This article was originally published by the Council on Foreign Relations (CFR) on 16 October 2019.
Introduction
Threats to national and economic security emanating from cyberspace are all too real, but public disclosure of incidents of the theft of intellectual property (IP) is exceedingly rare. Former National Security Agency Director and the first Commander of Cyber Command Keith Alexander has labeled China’s theft of U.S. intellectual property through cyber means “the greatest transfer of wealth in history.” Few experts in the field dispute that conclusion. In November 2015, National Counterintelligence Executive William Evanina estimated that cyber-enabled economic espionage cost the U.S. economy $400 billion per year, with 90 percent of the theft originating in China.
Yet, given that few companies have ever disclosed their losses from cyber-enabled intellectual property theft, the public is left with a seeming paradox: government officials cite the prospect of devastating consequences from intellectual property and trade secret theft, but there are few public examples of companies that have been the victims of such actions. Why companies want to keep these incidents from the public is unclear. The rationale for disclosure, however, is strong. Rapid disclosure can inform defensive actions at other companies, allow the discovery of larger campaigns, and, fearing public backlash and market losses, lead to increased investment in security. The ability of companies to withhold this information reduces the incentive for companies to make adequate investments to protect it. With greater disclosure of incidents should come higher levels of investment to protect those incidents from occurring in the first place.
The Securities and Exchange Commission (SEC), the president, and Congress should all move swiftly to bring the true state of cybersecurity in the United States out into the light. The SEC should require disclosures of intellectual property thefts, allowing markets to determine their impact and incentivizing better security. For his part, the president should expand current policies on notifying victims to include sharing such incidents with the SEC and monitoring for public disclosure by the company.
Background: The State of Disclosure Laws
A hodgepodge of sector-specific laws and state-level laws govern disclosure policy. These laws are strongest for losses of consumer data and weakest on intellectual property theft. Under laws passed in all fifty states, companies are required to disclose the loss of personally identifiable information (PII). These laws have led to frequent notifications by companies of theft of credit card numbers and other PII in incidents at Target, Equifax, and Home Depot, among others. At the federal level, companies that are required to comply with the Health Insurance Portability and Accountability Act (HIPAA) must both notify individuals when covered data is lost and report the incident to the Department of Health and Human Services (HHS). That information is then made publicly available at HHS’s breach portal. While many large health insurance companies have reported significant losses, some of the largest providers, such as Aetna and UnitedHealth, have gone significant periods without reporting large breaches.
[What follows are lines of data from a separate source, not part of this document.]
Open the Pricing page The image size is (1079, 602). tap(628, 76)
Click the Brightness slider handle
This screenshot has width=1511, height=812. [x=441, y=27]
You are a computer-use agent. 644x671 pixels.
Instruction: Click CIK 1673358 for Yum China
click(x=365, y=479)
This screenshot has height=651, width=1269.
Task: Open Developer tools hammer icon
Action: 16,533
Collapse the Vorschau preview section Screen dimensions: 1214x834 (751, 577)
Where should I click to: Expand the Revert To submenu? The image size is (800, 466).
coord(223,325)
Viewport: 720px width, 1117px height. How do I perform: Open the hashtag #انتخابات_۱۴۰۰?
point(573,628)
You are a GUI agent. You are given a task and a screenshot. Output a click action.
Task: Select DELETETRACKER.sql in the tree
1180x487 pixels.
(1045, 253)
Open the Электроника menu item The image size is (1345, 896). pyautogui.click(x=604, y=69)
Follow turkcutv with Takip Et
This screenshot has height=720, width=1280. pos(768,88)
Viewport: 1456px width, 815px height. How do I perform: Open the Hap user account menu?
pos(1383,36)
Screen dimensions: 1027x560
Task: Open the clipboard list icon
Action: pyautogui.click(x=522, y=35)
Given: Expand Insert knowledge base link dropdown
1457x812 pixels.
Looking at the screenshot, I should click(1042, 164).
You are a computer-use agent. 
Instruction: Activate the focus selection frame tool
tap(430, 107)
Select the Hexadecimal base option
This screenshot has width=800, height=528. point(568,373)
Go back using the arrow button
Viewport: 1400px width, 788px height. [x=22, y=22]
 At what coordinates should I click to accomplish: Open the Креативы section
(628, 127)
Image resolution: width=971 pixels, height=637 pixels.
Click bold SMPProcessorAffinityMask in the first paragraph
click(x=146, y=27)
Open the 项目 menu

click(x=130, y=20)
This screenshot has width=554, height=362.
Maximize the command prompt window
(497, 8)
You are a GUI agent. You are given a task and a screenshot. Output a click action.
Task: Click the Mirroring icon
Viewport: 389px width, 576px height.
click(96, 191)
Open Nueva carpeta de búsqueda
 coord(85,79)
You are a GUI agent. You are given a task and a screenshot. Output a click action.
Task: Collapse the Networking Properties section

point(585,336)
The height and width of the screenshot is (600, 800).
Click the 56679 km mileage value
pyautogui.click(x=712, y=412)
In other sectors, disclosure is required, but only to regulators; it is not made public. The Department of Defense requires defense contractors to disclose cybersecurity incidents but does not disclose these incidents to the public, nor has the department provided any data on the number or types of incidents. Similarly, the Federal Energy Regulatory Commission (FERC) requires entities it regulates to disclose cybersecurity incidents, but it protects the anonymity of the disclosing entity. In a recent incident, an unnamed power company reported a “cyber event that caused interruptions of electrical system operations.” No further information was shared.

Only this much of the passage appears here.